Initially write $1$ in all the cells. Pick a prime dividing the common product, say $p | a_i$ and $p | b_j$, replace $a_i, b_j$ with $\frac{a_i}{p}, \frac{b_j}{p}$ and multiply the entry in the cell $(i,j)$ by $p$. Repeatedly do this until the common product is $1$. This works.

Associate with each cell $(i,j)$ two multisets $A_{i,j}$ and $B_{i,j}$ which are initially empty. Put into $A_{i,1}, i=1,\dots,n$ all prime factors of $a_i$ with their multiplicities.
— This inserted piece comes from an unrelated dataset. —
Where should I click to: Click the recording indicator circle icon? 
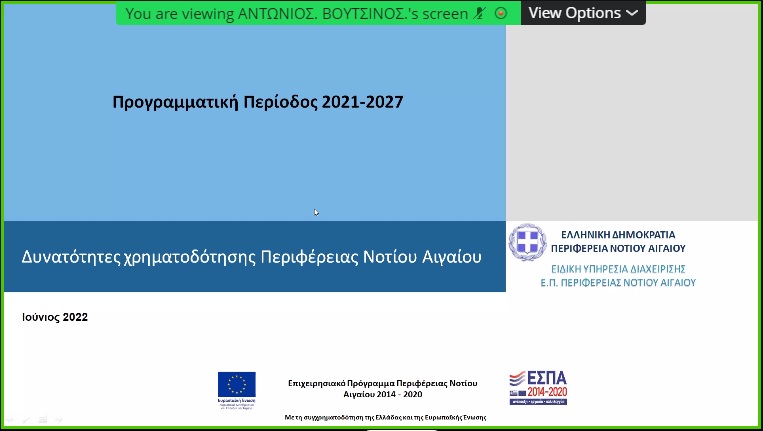coord(501,13)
Put into $B_{1,j},j=1,\dots,m$ the prime factors of $b_j$. Our goal is to equalize $A_{i,j}$ with $B_{i,j}$ through the following operations. 1) We can move a prime number $p$ from $A_{i,j}$ to $A_{i,k}\,,\, i\in[n],j,k\in[m]$ 2) We can move a prime number $p$ from $B_{i,j}$ to $B_{k,j}\,,\, i,k\in[n],j\in[m]$ It can be done by a greedy algorithm. Suppose, for some prime $p$, there are more $p$'s in $A_{i,j}$ than in $B_{i,j}$ (or vise versa). Since the total number of $p$'s in all the sets $A$ equals to the corresponding number for the sets $B$, there exists two multisets $A_{i',j'}$ and $B_{i',j'}$ for which there are more $p$'s in $B_{i',j'}$ than in $A_{i',j'}$. We move one $p$ from $A_{i,j}$ to $A_{i,j'}$ and one $p$ from $B_{i',j'}$ to $B_{i,j'}$. Thus, the discrepancy between the corresponding $A$'s and $B$'s decreases, so doing this operation finitely many times we achieve our goal..
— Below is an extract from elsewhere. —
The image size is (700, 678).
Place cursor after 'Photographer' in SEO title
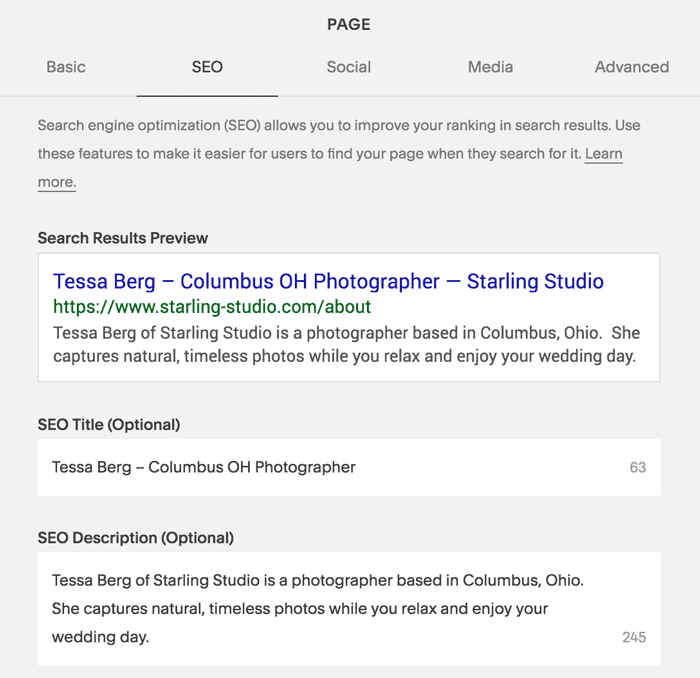tap(357, 467)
dgrozev wrote: We move one $p$ from $A_{i,j}$ to $A_{i,j'}$ and one $p$ from $B_{i',j'}$ to $B_{i,j'}$. What is the loop invariant here? That the product of all elements of all $A_{i,j}$'s for a fixed $i$ is $a_i$, whereas the product of all elements of all $B_{i,j}$'s for a fixed $j$ is $b_j$? EDIT: Ah, yes, that's the loop invariant. Nice algorithm!
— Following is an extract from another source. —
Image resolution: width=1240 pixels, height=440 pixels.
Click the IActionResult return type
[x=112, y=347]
My solution is based on changing condition of product of numbers to sum of numbers and using induction. Let $rad(a_1a_2\cdots a_n)=p_1p_2\cdots p_t$. Let's create a board $k$ for each $k=1,2,...,t$ such that this board has $n$ rows and $m$ columns and it can be filled with positive integer entries in such a way that * the product of the entries in the $i$-th row is $p_k^{v_{p_k}(a_i)}$ (for each $i \in \left\{1,2,\ldots,n\right\}$); * the product of the entries in the $j$-th row is $p_k^{v_{p_k}(b_j)}$ (for each $i \in \left\{1,2,\ldots,m\right\}$. After creating $1$ board for each $k$, write product of numbers written in cell $(i,j)$ of all boards to cell $(i,j)$ of our initial rectangular table. Obviously it holds both condition. So it means it's enough to take all $a_i,b_i$ as a power of prime $p$. So let $a_i=p^{x_i}$ and $b_i=p^{y_i}$. Now problem is equivalent to this: Let $x_1, x_2, \ldots, x_n$ be $n$non-negative integers, and let $y_1, y_2, \ldots, y_m$ be $m$ non-negative integers such that $x_1+ x_2 \cdots +x_n = y_1+ y_2 \cdots +y_m$. Prove a rectangular table with $n$ rows and $m$ columns can be filled with non-negative integer entries in such a way that * the sum of the entries in the $i$-th row is $x_i$ (for each $i \in \left\{1,2,\ldots,n\right\}$); * the sum of the entries in the $j$-th row is $y_j$ (for each $i \in \left\{1,2,\ldots,m\right\}$. Now let's use strong induction on $m+n$. In $m\times n$ table pick cell $(m,n)$, write here $\min\{y_m,x_n\}=x_n$(WLOG) and write $0$s to all remaining cells of $n$th row. Then remove $n$th row. Since all conditions remained same and $m+n$ decreased by $1$, we need only check $1\times 1$ board, which is obvious. So we are done.